Bezos: “A lot of people did very well on that deal (laughs). But they also took a risk, so they deserve to do very well on that deal. But I had to take 60 meetings to raise $1 million, and I raised it from 22 people at approximately $50,000 a person. And it was nip and tuck whether I was going to be able to raise that money. So, the whole thing could have ended before the whole thing started. That was 1995, and the first question every investor asked me was: ‘What’s the Internet?’”
You can see the full interview below:
Of course, some Seattleites benefitted handsomely from their early investments in Amazon, including Madrona Venture Group’s Tom Alberg (who remains on the company’s board) and venture capitalist and entrepreneur Nick Hanauer (who has since sold off his stake).
It’s fascinating to hear Bezos talk about his struggles raising capital, showing that he’s not forgotten those entrepreneurial roots.
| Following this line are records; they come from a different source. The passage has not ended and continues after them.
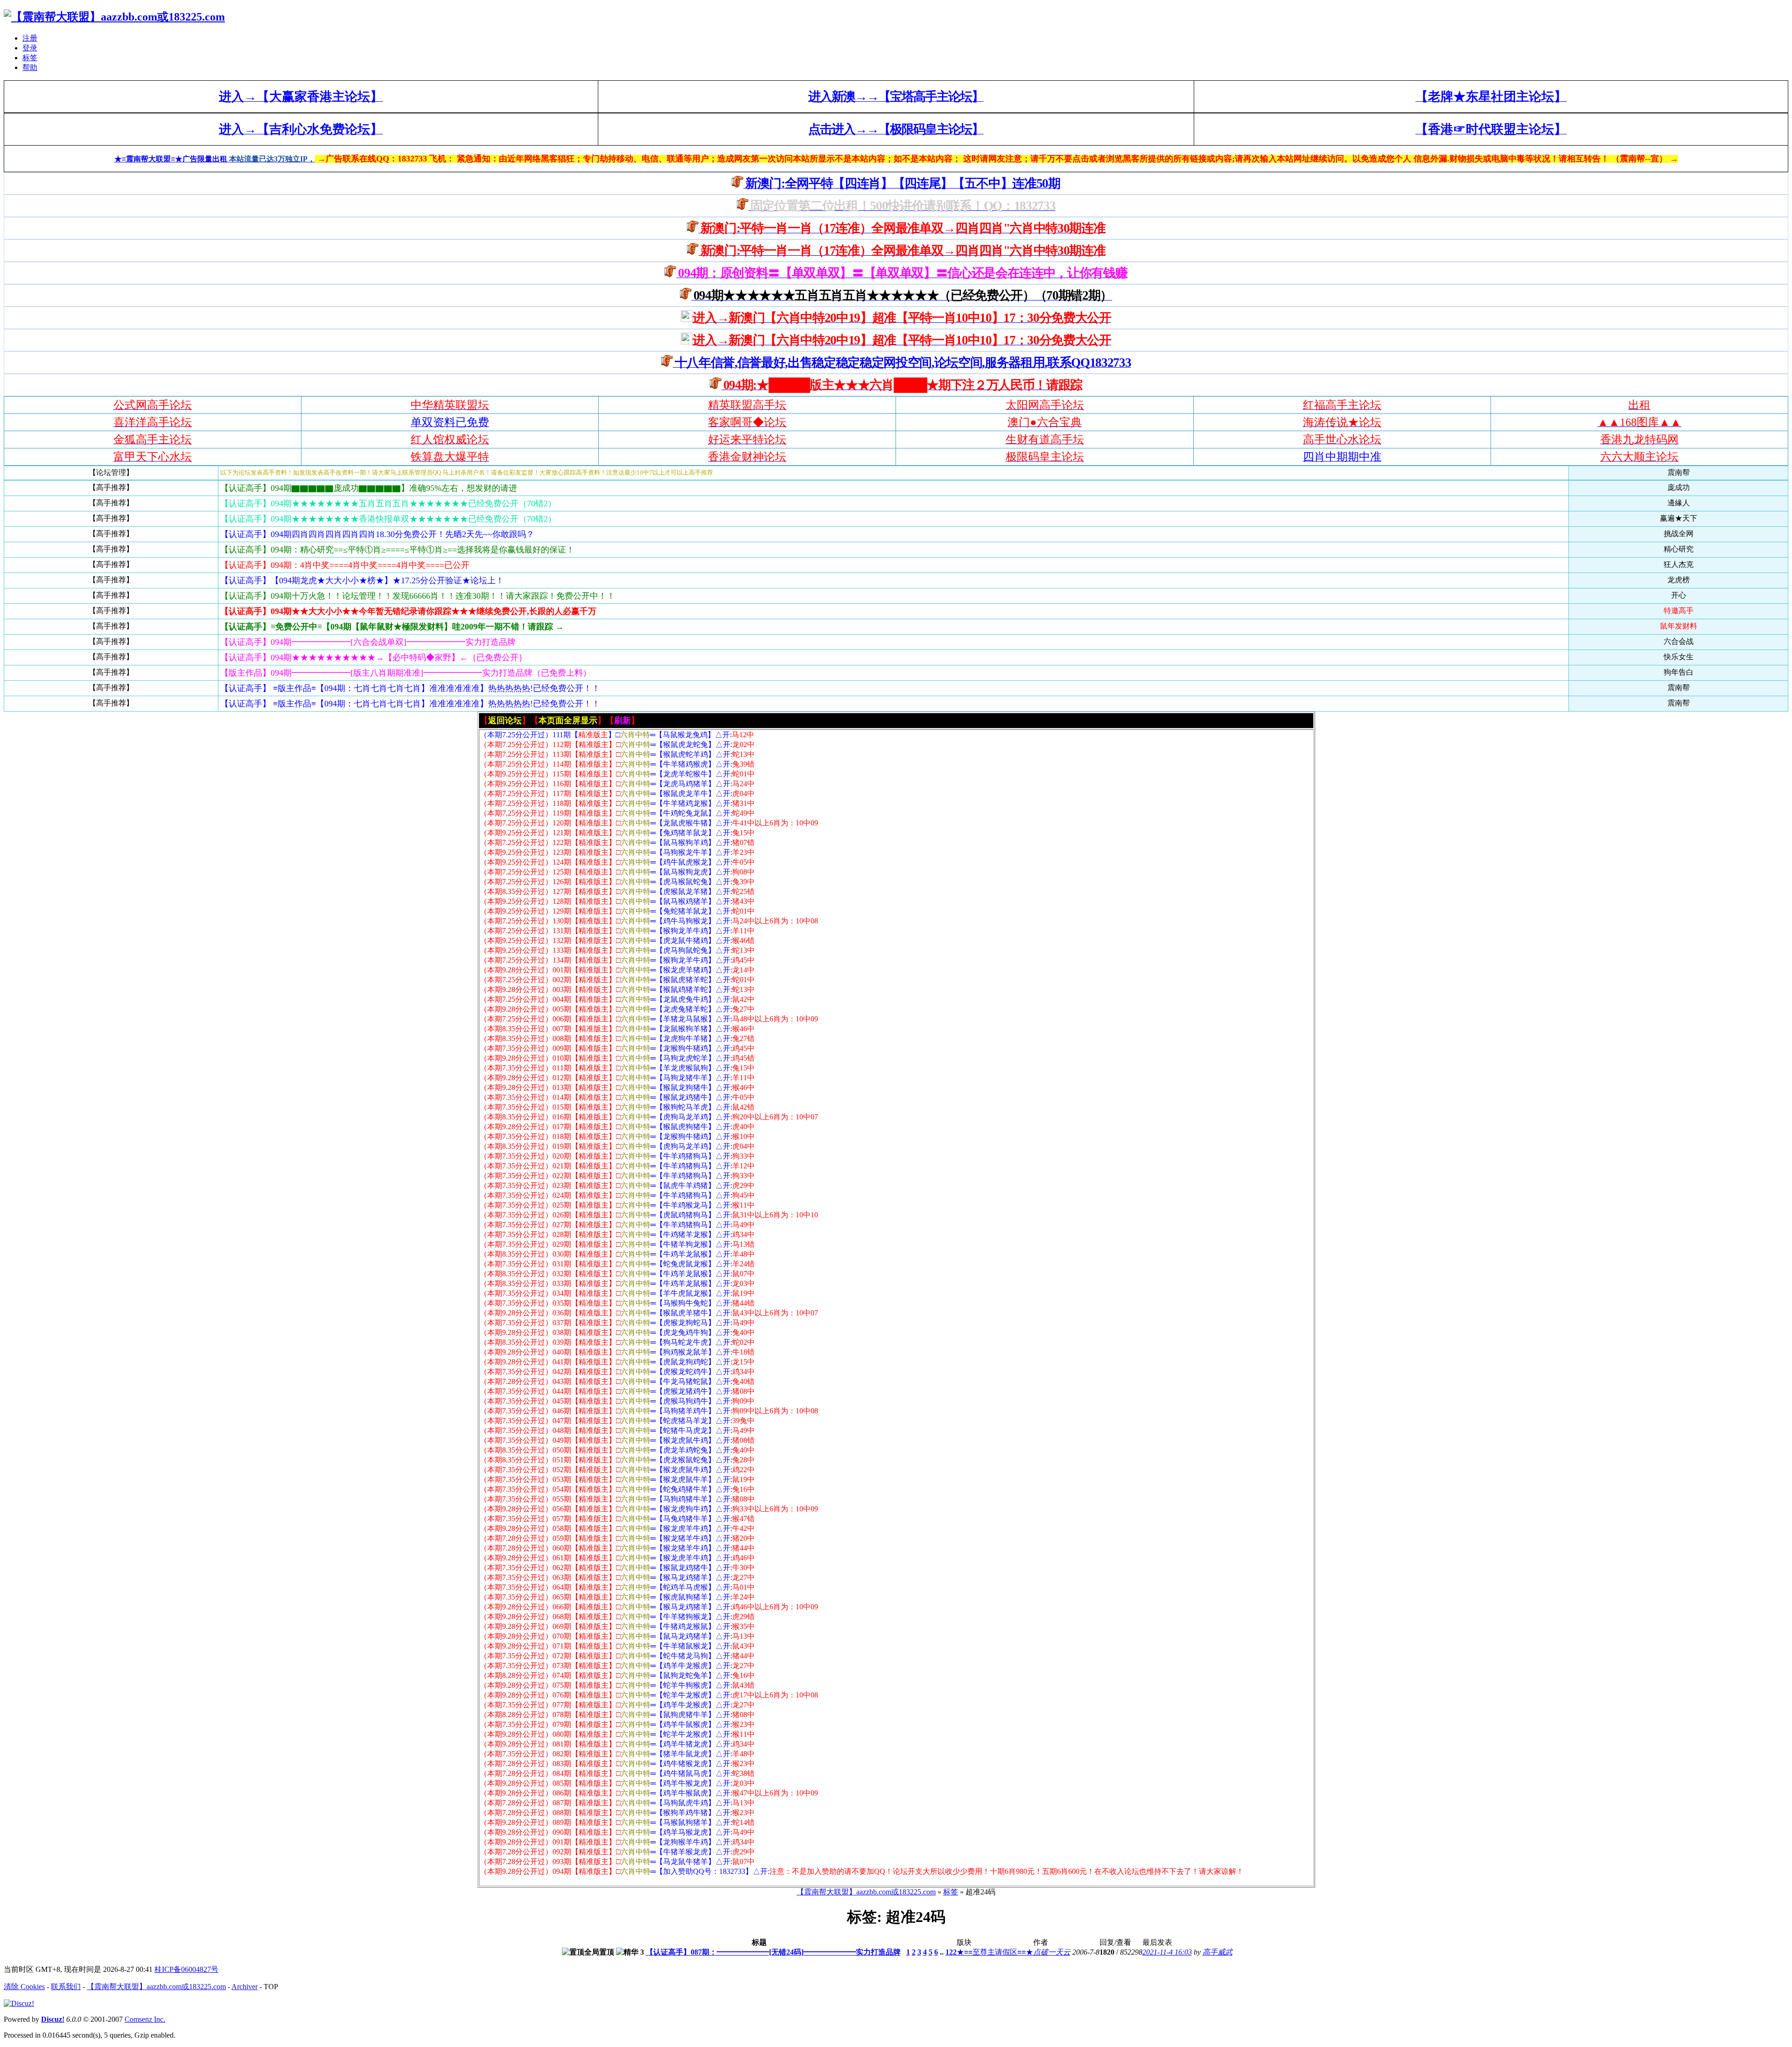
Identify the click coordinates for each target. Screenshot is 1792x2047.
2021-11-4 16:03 (1167, 1952)
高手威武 (1217, 1952)
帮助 (29, 67)
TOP (271, 1987)
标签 (29, 58)
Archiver (244, 1987)
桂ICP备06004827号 (186, 1969)
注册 (29, 38)
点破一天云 (1052, 1952)
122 (951, 1952)
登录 (29, 48)
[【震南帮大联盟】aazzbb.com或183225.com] (114, 17)
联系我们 (66, 1987)
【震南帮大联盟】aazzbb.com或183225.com (866, 1892)
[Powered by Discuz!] (19, 2003)
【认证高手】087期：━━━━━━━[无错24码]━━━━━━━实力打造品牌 (773, 1952)
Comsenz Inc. (145, 2019)
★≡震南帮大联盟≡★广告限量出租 (171, 159)
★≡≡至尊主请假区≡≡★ (995, 1952)
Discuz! (52, 2019)
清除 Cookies (24, 1987)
In fact, those comments could foreshadow how he may spend some of his estimated $27 billion fortune in the coming years, perhaps funneling even more money to new ventures through his venture capital arm, Bezos Expeditions.
But, for now, Bezos is very much focused on building Amazon for the long-term. In the main interview, Bezos talks about how all companies tend to lose their luster over time, noting that “Amazon will be disrupted some day” and noting that companies inevitably “come and go.” He then tells Rose that he just hopes that happens to Amazon well after he’s dead.